*** Opening of Source records ***

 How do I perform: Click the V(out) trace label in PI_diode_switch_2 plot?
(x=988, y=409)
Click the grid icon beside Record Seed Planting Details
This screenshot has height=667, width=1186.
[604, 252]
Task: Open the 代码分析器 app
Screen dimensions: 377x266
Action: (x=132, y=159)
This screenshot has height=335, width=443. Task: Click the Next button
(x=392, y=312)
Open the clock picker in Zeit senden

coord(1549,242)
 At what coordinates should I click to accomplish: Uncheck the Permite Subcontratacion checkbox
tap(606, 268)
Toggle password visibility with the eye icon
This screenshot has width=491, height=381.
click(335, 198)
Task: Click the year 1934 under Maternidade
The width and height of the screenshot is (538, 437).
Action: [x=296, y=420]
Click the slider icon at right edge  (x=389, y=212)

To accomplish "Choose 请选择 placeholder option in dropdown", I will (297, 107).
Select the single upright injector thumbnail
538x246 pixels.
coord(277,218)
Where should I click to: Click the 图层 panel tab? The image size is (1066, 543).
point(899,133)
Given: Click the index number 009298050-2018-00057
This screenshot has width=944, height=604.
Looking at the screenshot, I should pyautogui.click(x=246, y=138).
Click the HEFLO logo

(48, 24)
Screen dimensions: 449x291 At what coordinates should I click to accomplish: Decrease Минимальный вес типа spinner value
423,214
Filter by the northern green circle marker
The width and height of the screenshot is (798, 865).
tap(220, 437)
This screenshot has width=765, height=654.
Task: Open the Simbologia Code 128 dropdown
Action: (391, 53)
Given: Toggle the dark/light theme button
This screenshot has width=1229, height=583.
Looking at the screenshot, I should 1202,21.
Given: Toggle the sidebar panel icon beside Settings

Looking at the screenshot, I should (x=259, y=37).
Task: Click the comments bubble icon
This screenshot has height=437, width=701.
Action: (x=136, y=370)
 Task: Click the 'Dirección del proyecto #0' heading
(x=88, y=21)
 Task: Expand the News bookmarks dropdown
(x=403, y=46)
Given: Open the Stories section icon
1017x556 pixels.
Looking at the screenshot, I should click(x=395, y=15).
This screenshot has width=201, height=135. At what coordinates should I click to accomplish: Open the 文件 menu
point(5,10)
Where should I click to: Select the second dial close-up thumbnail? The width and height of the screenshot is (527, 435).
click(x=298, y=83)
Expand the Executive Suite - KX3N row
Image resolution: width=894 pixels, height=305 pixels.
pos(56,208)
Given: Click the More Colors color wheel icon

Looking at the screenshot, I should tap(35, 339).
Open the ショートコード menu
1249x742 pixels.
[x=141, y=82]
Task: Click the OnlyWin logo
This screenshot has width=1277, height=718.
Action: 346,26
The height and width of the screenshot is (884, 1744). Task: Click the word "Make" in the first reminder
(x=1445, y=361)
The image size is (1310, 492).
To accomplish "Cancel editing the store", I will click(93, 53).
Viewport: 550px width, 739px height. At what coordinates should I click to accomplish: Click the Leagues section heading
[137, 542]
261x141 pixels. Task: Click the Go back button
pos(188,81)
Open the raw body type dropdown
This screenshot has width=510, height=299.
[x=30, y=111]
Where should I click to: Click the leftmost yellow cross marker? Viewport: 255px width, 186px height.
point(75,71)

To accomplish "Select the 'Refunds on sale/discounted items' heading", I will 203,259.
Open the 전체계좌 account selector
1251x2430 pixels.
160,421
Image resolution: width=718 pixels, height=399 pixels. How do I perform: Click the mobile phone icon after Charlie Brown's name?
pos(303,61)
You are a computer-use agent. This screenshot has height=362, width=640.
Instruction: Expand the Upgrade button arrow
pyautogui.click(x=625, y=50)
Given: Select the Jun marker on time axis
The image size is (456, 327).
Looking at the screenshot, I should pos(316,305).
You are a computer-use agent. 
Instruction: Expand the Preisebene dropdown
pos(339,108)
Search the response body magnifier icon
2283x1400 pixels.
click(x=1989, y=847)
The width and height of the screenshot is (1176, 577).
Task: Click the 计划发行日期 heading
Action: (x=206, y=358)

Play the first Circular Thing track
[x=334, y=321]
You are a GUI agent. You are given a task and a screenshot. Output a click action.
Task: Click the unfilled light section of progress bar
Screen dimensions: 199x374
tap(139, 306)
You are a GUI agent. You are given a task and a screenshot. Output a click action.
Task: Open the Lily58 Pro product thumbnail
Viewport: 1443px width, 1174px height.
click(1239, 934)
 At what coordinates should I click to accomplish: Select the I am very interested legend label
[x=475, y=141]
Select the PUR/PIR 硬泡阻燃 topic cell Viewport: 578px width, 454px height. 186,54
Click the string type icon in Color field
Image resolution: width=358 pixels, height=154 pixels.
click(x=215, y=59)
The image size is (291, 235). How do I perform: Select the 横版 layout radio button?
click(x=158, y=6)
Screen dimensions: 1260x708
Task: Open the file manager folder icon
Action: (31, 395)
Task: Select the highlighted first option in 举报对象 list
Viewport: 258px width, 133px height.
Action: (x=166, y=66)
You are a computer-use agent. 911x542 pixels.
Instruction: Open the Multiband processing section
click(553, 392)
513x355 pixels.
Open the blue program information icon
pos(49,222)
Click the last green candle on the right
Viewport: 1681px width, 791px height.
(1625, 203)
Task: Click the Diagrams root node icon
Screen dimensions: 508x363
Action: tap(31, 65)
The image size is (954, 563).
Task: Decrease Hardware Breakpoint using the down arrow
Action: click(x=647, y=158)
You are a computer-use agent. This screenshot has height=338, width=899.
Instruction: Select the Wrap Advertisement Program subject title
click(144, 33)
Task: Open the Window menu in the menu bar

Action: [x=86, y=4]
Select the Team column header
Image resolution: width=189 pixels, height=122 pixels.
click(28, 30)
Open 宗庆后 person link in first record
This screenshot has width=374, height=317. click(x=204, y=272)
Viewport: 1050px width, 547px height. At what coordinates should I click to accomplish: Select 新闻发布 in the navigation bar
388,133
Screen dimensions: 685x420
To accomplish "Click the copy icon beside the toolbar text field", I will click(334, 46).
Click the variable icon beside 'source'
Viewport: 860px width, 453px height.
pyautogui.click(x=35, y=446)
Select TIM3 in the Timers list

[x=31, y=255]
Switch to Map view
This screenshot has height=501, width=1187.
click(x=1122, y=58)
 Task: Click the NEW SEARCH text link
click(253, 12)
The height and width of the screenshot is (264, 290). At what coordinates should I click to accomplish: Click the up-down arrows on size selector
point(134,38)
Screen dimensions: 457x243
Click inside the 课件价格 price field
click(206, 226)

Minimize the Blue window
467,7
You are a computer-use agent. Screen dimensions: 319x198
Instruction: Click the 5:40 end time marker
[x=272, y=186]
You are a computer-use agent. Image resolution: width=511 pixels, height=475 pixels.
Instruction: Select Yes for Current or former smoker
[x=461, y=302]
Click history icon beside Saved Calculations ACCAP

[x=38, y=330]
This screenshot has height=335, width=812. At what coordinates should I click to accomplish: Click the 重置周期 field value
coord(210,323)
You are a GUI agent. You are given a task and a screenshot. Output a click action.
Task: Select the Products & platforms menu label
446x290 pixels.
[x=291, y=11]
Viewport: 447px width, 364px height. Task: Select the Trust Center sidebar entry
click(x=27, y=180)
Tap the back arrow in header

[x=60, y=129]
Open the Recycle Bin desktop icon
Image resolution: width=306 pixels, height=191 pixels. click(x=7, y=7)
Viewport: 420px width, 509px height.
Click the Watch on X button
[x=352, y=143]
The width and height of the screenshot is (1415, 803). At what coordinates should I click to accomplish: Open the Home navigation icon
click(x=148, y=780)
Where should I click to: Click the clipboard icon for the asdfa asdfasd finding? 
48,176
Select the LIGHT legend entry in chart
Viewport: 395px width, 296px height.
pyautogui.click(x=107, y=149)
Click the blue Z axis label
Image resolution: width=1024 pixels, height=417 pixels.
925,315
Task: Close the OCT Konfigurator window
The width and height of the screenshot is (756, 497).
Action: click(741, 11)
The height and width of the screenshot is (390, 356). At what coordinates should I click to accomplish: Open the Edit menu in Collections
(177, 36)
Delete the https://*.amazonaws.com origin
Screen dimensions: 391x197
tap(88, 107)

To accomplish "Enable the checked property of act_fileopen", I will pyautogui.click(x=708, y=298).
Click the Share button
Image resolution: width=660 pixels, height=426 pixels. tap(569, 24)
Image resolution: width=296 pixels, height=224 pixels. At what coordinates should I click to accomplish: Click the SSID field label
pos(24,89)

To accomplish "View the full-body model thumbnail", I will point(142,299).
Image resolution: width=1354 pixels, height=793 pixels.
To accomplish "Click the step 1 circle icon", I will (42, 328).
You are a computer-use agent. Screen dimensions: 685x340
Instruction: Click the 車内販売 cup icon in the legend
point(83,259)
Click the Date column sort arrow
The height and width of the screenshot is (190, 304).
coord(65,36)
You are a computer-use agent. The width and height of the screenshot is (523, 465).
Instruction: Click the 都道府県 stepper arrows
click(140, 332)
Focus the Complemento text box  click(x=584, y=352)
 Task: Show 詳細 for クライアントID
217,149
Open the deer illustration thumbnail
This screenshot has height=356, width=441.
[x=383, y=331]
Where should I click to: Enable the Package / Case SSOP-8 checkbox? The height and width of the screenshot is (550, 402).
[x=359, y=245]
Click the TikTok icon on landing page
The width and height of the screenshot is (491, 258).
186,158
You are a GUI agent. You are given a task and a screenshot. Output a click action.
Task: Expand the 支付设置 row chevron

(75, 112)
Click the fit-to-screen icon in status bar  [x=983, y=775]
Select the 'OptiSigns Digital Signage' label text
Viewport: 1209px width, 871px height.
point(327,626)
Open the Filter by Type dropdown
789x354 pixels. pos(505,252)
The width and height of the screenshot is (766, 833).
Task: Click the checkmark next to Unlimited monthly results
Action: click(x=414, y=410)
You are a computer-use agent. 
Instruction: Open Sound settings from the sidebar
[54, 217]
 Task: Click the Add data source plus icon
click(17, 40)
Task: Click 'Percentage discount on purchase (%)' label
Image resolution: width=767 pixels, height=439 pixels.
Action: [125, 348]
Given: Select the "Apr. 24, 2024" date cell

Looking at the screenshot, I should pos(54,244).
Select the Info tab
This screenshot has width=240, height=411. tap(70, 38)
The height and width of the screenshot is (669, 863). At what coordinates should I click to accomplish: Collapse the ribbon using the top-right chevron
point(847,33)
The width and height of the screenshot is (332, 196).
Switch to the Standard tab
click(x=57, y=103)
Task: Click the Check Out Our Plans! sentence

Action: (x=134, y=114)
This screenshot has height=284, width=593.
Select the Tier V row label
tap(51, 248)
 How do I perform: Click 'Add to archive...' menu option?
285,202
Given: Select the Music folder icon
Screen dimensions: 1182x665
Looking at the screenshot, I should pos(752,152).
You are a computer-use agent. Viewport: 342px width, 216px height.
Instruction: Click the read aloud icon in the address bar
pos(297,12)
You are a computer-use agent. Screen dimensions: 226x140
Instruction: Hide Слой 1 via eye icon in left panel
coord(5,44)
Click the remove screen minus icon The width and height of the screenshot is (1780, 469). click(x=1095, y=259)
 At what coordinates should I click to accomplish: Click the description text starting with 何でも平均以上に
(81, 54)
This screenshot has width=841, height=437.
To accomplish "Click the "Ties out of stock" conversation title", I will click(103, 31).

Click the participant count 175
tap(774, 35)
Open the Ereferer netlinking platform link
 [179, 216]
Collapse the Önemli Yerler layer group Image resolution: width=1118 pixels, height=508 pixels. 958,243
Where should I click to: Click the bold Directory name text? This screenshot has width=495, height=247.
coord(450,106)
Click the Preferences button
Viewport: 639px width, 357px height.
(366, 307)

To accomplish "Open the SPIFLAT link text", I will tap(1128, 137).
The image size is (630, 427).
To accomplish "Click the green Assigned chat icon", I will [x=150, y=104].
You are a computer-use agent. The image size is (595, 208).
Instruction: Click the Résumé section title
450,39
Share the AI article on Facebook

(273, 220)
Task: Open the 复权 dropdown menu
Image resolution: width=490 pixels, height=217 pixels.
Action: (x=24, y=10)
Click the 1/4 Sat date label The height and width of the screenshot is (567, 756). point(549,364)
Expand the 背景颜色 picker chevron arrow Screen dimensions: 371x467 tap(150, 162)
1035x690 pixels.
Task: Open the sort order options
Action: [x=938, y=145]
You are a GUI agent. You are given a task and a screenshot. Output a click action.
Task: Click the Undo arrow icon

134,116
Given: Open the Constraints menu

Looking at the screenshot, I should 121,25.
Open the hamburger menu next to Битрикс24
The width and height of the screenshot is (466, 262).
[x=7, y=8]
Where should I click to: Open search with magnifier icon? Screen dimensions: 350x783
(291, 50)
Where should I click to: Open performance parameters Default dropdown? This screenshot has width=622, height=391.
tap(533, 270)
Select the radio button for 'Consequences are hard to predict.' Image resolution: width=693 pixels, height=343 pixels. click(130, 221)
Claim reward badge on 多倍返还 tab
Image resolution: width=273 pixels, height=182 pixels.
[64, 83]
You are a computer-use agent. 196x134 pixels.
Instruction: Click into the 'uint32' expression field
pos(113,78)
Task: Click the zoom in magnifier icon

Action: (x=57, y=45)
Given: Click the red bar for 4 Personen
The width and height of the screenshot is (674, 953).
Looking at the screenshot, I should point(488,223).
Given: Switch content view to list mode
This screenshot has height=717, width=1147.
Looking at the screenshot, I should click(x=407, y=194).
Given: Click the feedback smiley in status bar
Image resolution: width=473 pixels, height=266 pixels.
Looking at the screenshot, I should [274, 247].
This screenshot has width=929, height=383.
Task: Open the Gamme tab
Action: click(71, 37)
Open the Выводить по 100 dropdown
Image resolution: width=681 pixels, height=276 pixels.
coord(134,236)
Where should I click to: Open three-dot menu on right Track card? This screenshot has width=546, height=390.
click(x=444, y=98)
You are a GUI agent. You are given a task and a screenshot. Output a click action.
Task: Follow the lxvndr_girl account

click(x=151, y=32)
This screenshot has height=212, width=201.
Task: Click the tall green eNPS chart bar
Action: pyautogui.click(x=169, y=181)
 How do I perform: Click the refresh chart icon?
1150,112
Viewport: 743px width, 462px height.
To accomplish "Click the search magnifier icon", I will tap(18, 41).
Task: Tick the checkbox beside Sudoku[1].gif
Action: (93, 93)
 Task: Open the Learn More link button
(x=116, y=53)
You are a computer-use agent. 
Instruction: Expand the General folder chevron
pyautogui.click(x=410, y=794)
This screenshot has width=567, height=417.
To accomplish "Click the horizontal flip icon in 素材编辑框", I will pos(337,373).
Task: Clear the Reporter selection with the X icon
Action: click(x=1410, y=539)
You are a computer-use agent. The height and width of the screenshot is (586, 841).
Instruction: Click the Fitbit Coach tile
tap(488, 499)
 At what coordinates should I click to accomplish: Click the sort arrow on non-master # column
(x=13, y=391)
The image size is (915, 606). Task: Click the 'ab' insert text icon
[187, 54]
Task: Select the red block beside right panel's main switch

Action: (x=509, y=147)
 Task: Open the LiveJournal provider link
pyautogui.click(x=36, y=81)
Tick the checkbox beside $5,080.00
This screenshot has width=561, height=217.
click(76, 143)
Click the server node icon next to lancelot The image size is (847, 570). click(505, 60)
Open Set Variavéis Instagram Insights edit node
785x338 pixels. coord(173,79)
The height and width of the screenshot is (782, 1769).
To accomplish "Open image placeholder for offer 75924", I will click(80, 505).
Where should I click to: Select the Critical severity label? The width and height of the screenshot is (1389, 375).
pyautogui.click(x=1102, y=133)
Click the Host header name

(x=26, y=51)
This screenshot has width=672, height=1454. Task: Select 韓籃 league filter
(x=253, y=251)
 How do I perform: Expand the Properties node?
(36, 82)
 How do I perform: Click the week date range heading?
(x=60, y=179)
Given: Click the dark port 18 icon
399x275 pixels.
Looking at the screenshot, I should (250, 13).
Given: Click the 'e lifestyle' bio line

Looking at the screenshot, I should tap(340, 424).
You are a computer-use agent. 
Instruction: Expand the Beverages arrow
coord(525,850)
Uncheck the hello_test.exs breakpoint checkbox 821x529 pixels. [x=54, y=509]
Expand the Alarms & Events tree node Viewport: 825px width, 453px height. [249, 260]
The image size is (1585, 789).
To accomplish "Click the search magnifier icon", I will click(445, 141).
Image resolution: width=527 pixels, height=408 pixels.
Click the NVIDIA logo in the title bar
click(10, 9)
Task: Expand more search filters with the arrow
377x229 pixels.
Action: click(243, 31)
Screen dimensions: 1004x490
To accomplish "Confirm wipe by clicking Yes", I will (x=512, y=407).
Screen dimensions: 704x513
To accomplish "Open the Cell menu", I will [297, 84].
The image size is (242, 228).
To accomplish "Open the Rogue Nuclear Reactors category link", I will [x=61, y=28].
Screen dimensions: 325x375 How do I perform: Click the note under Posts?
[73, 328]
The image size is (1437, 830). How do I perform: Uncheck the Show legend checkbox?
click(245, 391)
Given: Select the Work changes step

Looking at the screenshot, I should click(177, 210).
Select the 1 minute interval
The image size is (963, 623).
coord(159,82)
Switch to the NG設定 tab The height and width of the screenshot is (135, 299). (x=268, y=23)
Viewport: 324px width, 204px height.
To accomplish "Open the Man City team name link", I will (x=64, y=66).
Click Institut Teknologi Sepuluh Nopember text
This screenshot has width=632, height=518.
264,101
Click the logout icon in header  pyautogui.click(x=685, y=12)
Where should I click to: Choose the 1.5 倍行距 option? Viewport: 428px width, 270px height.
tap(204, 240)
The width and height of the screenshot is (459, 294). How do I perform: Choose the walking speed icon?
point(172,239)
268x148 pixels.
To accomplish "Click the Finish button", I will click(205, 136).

*** Close of Source records ***

*Task directions*. Find the word "dark" in the entries above. Copy every line that has it.

*Answer*.
Given: Toggle the dark/light theme button
Given: Click the dark port 18 icon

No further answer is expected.